Justice Blair was defeated for re-election in 1947 and returned to private practice, in partnership with Gibson Randle and Gaynor Kendall. His practice was interrupted in mid-1947, however, when President Truman appointed Blair to serve on the American Military Tribunal III at Nuremberg, Germany, a body charged to try war crimes committed during the World War II period. After nearly a year on the tribunal, he returned to his Austin law practice.
Governor Price Daniel appointed Justice Blair as chairman of the Commission on the Study of Industrial and Occupational Safety. He was also a member of the State Board of Law Examiners form 1953 until shortly before his death on March 15, 1962, at age seventy-five.

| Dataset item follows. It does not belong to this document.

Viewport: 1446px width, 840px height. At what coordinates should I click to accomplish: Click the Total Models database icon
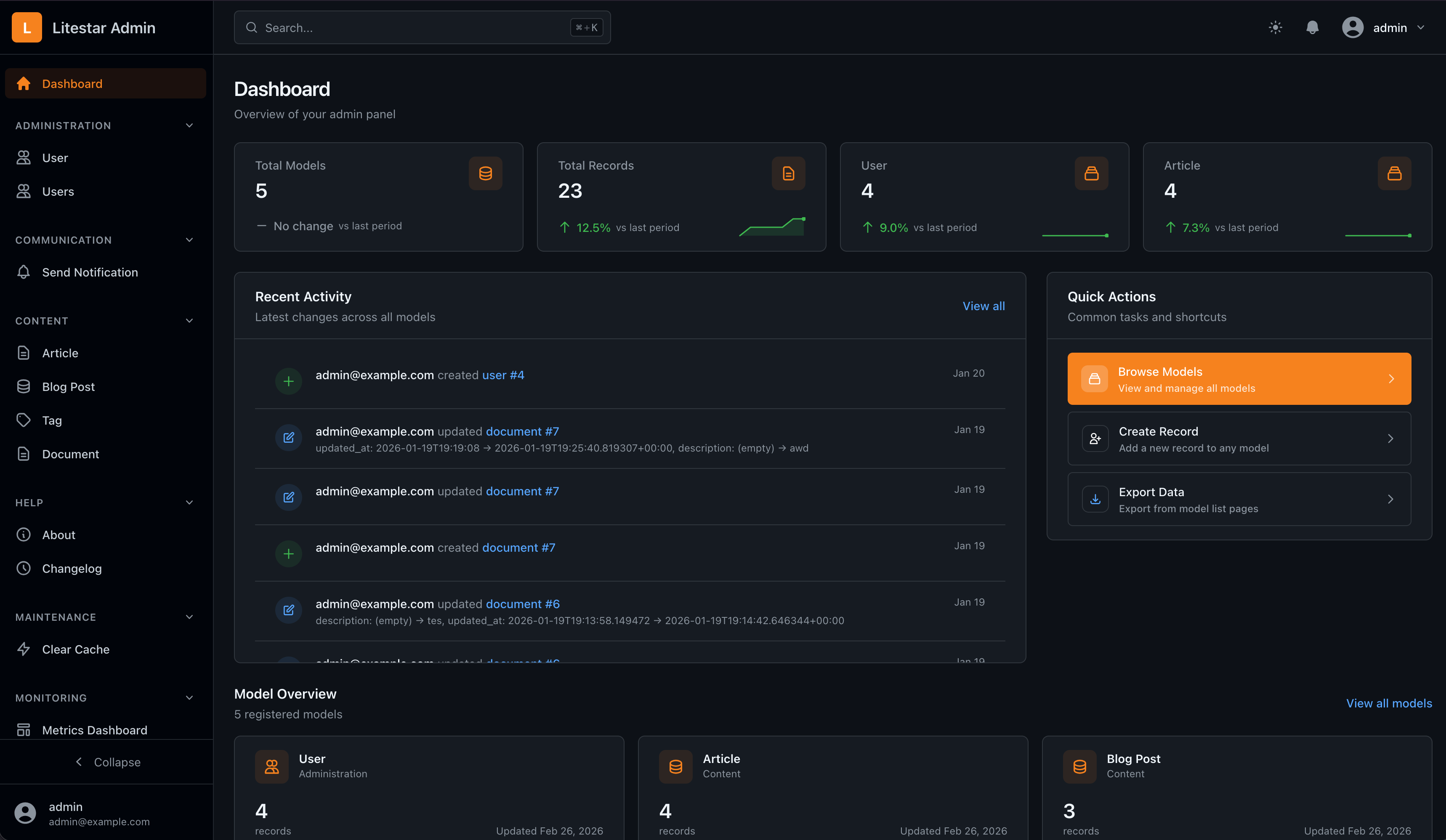[x=485, y=173]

Justice Blair, an active member of the First Methodist Church in Austin, was on the Board of Stewards and taught a men's Bible class there for fifteen years.
On May 28, 1913, Justice Blair married Margaret (Maggie) Dougherty of Burnet. They are survived by two daughters, Sarah Blair Dougherty and Dawn Blair Woodward.
Taken, with permission, from "The Court of Appeals at Austin 1892-1992" by Debrah O. Powers. State House Press. Austin, Texas. 1992."